◆ PROBLEM: I would like you to return all of the records exactly as they stand.

◆ MATERIAL FOR THIS EXERCISE:
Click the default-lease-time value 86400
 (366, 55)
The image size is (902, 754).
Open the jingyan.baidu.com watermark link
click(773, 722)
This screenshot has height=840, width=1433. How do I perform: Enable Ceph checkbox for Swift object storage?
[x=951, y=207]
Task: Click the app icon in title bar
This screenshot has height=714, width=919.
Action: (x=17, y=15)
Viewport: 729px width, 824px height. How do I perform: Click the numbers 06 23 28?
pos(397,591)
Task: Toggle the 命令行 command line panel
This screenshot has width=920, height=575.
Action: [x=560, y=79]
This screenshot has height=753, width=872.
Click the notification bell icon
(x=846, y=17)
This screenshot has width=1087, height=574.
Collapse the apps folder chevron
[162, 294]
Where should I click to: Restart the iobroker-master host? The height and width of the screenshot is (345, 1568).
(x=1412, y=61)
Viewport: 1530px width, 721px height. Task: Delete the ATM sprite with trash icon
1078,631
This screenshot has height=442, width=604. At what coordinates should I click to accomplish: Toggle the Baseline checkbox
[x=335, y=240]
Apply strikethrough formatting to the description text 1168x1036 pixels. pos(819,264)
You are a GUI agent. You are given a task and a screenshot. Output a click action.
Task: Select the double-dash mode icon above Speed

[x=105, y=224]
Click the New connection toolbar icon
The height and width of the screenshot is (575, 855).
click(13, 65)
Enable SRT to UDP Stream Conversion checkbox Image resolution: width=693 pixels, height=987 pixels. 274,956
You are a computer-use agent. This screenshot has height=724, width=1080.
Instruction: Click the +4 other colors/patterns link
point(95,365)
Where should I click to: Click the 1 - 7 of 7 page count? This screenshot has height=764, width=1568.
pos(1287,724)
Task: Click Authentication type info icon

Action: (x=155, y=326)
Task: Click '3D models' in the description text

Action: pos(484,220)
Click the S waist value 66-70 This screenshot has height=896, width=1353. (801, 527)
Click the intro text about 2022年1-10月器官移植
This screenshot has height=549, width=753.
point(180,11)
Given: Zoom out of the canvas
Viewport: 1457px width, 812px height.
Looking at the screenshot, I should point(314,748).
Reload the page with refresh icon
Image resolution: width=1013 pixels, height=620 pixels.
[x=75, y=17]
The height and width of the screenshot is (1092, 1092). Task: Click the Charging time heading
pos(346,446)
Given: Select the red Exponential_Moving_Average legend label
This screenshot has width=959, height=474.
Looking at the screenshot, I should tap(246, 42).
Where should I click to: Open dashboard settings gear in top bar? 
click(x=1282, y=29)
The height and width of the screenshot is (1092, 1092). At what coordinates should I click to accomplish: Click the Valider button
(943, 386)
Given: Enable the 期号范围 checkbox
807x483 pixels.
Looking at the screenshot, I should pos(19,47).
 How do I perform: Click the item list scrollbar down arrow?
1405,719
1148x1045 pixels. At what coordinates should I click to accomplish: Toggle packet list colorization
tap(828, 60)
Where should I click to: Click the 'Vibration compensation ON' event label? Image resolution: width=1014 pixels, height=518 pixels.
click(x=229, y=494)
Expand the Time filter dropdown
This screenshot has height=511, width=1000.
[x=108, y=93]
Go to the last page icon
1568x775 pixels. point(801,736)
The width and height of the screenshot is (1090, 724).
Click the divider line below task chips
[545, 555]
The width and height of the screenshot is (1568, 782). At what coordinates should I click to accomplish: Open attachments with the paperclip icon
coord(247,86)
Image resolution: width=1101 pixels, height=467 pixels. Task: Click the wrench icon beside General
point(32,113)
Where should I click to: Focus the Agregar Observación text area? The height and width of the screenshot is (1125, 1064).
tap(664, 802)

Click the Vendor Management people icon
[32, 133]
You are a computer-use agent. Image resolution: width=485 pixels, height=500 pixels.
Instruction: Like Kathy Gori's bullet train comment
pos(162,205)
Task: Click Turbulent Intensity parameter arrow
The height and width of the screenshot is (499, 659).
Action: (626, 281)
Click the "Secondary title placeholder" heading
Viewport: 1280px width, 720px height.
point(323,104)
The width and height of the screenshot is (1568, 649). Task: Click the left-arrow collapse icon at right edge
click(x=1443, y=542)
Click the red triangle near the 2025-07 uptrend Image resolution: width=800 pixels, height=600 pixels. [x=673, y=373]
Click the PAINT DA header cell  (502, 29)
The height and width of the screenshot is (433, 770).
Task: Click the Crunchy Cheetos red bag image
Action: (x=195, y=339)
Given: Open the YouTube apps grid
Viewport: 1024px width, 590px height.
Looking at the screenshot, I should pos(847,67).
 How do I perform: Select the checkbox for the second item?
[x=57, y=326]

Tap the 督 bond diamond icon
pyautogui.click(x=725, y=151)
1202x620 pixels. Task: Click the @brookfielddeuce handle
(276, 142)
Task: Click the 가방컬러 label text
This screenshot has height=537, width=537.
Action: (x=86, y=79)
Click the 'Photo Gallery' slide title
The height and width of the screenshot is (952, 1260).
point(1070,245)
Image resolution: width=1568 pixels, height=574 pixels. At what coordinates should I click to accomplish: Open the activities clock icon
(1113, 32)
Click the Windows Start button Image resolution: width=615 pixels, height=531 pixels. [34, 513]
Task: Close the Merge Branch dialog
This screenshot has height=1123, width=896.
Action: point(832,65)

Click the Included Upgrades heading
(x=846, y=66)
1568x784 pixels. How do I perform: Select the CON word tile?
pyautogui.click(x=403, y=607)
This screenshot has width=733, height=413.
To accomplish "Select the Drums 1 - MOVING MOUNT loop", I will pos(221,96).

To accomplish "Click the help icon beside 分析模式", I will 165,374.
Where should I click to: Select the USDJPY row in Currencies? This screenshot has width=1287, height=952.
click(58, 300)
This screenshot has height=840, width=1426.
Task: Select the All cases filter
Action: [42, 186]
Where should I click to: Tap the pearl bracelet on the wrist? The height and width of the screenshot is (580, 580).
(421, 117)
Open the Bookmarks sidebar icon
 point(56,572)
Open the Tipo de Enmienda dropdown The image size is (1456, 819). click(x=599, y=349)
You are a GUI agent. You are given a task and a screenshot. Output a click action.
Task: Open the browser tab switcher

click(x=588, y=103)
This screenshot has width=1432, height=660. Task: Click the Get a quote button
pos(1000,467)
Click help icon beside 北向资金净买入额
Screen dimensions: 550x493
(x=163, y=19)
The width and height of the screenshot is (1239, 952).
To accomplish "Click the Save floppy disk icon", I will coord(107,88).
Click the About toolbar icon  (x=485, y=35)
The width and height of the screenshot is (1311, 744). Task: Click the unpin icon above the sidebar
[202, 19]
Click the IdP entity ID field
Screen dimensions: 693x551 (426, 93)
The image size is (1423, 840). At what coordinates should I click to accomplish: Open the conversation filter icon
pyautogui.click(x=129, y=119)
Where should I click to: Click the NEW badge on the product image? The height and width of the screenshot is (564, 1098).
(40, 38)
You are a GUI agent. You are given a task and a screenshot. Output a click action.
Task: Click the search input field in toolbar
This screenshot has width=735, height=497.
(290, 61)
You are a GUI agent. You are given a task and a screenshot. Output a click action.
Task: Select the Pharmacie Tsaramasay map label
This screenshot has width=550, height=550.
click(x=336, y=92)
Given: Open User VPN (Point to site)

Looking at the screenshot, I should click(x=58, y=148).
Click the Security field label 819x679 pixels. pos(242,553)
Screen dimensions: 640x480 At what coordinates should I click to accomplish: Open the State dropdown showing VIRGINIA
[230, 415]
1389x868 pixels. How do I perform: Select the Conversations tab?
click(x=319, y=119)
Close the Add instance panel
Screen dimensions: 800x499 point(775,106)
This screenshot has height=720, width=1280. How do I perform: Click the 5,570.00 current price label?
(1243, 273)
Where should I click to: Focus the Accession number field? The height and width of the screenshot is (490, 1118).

◆ FINAL ANSWER:
Click the default-lease-time value 86400
 (366, 55)
The image size is (902, 754).
Open the jingyan.baidu.com watermark link
click(773, 722)
This screenshot has height=840, width=1433. How do I perform: Enable Ceph checkbox for Swift object storage?
[x=951, y=207]
Task: Click the app icon in title bar
This screenshot has height=714, width=919.
Action: (x=17, y=15)
Viewport: 729px width, 824px height. How do I perform: Click the numbers 06 23 28?
pos(397,591)
Task: Toggle the 命令行 command line panel
This screenshot has width=920, height=575.
Action: [x=560, y=79]
This screenshot has height=753, width=872.
Click the notification bell icon
(x=846, y=17)
This screenshot has width=1087, height=574.
Collapse the apps folder chevron
[162, 294]
Where should I click to: Restart the iobroker-master host? The height and width of the screenshot is (345, 1568).
(x=1412, y=61)
Viewport: 1530px width, 721px height. Task: Delete the ATM sprite with trash icon
1078,631
This screenshot has height=442, width=604. At what coordinates should I click to accomplish: Toggle the Baseline checkbox
[x=335, y=240]
Apply strikethrough formatting to the description text 1168x1036 pixels. pos(819,264)
You are a GUI agent. You are given a task and a screenshot. Output a click action.
Task: Select the double-dash mode icon above Speed

[x=105, y=224]
Click the New connection toolbar icon
The height and width of the screenshot is (575, 855).
click(13, 65)
Enable SRT to UDP Stream Conversion checkbox Image resolution: width=693 pixels, height=987 pixels. 274,956
You are a computer-use agent. This screenshot has height=724, width=1080.
Instruction: Click the +4 other colors/patterns link
point(95,365)
Where should I click to: Click the 1 - 7 of 7 page count? This screenshot has height=764, width=1568.
pos(1287,724)
Task: Click Authentication type info icon

Action: (x=155, y=326)
Task: Click '3D models' in the description text

Action: pos(484,220)
Click the S waist value 66-70 This screenshot has height=896, width=1353. (801, 527)
Click the intro text about 2022年1-10月器官移植
This screenshot has height=549, width=753.
point(180,11)
Given: Zoom out of the canvas
Viewport: 1457px width, 812px height.
Looking at the screenshot, I should point(314,748).
Reload the page with refresh icon
Image resolution: width=1013 pixels, height=620 pixels.
[x=75, y=17]
The height and width of the screenshot is (1092, 1092). Task: Click the Charging time heading
pos(346,446)
Given: Select the red Exponential_Moving_Average legend label
This screenshot has width=959, height=474.
Looking at the screenshot, I should tap(246, 42).
Where should I click to: Open dashboard settings gear in top bar? 
click(x=1282, y=29)
The height and width of the screenshot is (1092, 1092). At what coordinates should I click to accomplish: Click the Valider button
(943, 386)
Given: Enable the 期号范围 checkbox
807x483 pixels.
Looking at the screenshot, I should pos(19,47).
 How do I perform: Click the item list scrollbar down arrow?
1405,719
1148x1045 pixels. At what coordinates should I click to accomplish: Toggle packet list colorization
tap(828, 60)
Where should I click to: Click the 'Vibration compensation ON' event label? Image resolution: width=1014 pixels, height=518 pixels.
click(x=229, y=494)
Expand the Time filter dropdown
This screenshot has height=511, width=1000.
[x=108, y=93]
Go to the last page icon
1568x775 pixels. point(801,736)
The width and height of the screenshot is (1090, 724).
Click the divider line below task chips
[545, 555]
The width and height of the screenshot is (1568, 782). At what coordinates should I click to accomplish: Open attachments with the paperclip icon
coord(247,86)
Image resolution: width=1101 pixels, height=467 pixels. Task: Click the wrench icon beside General
point(32,113)
Where should I click to: Focus the Agregar Observación text area? The height and width of the screenshot is (1125, 1064).
tap(664, 802)

Click the Vendor Management people icon
[32, 133]
You are a computer-use agent. Image resolution: width=485 pixels, height=500 pixels.
Instruction: Like Kathy Gori's bullet train comment
pos(162,205)
Task: Click Turbulent Intensity parameter arrow
The height and width of the screenshot is (499, 659).
Action: (626, 281)
Click the "Secondary title placeholder" heading
Viewport: 1280px width, 720px height.
point(323,104)
The width and height of the screenshot is (1568, 649). Task: Click the left-arrow collapse icon at right edge
click(x=1443, y=542)
Click the red triangle near the 2025-07 uptrend Image resolution: width=800 pixels, height=600 pixels. [x=673, y=373]
Click the PAINT DA header cell  (502, 29)
The height and width of the screenshot is (433, 770).
Task: Click the Crunchy Cheetos red bag image
Action: (x=195, y=339)
Given: Open the YouTube apps grid
Viewport: 1024px width, 590px height.
Looking at the screenshot, I should pos(847,67).
 How do I perform: Select the checkbox for the second item?
[x=57, y=326]

Tap the 督 bond diamond icon
pyautogui.click(x=725, y=151)
1202x620 pixels. Task: Click the @brookfielddeuce handle
(276, 142)
Task: Click the 가방컬러 label text
This screenshot has height=537, width=537.
Action: (x=86, y=79)
Click the 'Photo Gallery' slide title
The height and width of the screenshot is (952, 1260).
point(1070,245)
Image resolution: width=1568 pixels, height=574 pixels. At what coordinates should I click to accomplish: Open the activities clock icon
(1113, 32)
Click the Windows Start button Image resolution: width=615 pixels, height=531 pixels. [34, 513]
Task: Close the Merge Branch dialog
This screenshot has height=1123, width=896.
Action: point(832,65)

Click the Included Upgrades heading
(x=846, y=66)
1568x784 pixels. How do I perform: Select the CON word tile?
pyautogui.click(x=403, y=607)
This screenshot has width=733, height=413.
To accomplish "Select the Drums 1 - MOVING MOUNT loop", I will pos(221,96).

To accomplish "Click the help icon beside 分析模式", I will 165,374.
Where should I click to: Select the USDJPY row in Currencies? This screenshot has width=1287, height=952.
click(58, 300)
This screenshot has height=840, width=1426.
Task: Select the All cases filter
Action: [42, 186]
Where should I click to: Tap the pearl bracelet on the wrist? The height and width of the screenshot is (580, 580).
(421, 117)
Open the Bookmarks sidebar icon
 point(56,572)
Open the Tipo de Enmienda dropdown The image size is (1456, 819). click(x=599, y=349)
You are a GUI agent. You are given a task and a screenshot. Output a click action.
Task: Open the browser tab switcher

click(x=588, y=103)
This screenshot has width=1432, height=660. Task: Click the Get a quote button
pos(1000,467)
Click help icon beside 北向资金净买入额
Screen dimensions: 550x493
(x=163, y=19)
The width and height of the screenshot is (1239, 952).
To accomplish "Click the Save floppy disk icon", I will coord(107,88).
Click the About toolbar icon  (x=485, y=35)
The width and height of the screenshot is (1311, 744). Task: Click the unpin icon above the sidebar
[202, 19]
Click the IdP entity ID field
Screen dimensions: 693x551 (426, 93)
The image size is (1423, 840). At what coordinates should I click to accomplish: Open the conversation filter icon
pyautogui.click(x=129, y=119)
Where should I click to: Click the NEW badge on the product image? The height and width of the screenshot is (564, 1098).
(40, 38)
You are a GUI agent. You are given a task and a screenshot. Output a click action.
Task: Click the search input field in toolbar
This screenshot has width=735, height=497.
(290, 61)
You are a GUI agent. You are given a task and a screenshot. Output a click action.
Task: Select the Pharmacie Tsaramasay map label
This screenshot has width=550, height=550.
click(x=336, y=92)
Given: Open User VPN (Point to site)

Looking at the screenshot, I should click(x=58, y=148).
Click the Security field label 819x679 pixels. pos(242,553)
Screen dimensions: 640x480 At what coordinates should I click to accomplish: Open the State dropdown showing VIRGINIA
[230, 415]
1389x868 pixels. How do I perform: Select the Conversations tab?
click(x=319, y=119)
Close the Add instance panel
Screen dimensions: 800x499 point(775,106)
This screenshot has height=720, width=1280. How do I perform: Click the 5,570.00 current price label?
(1243, 273)
Where should I click to: Focus the Accession number field? The height and width of the screenshot is (490, 1118).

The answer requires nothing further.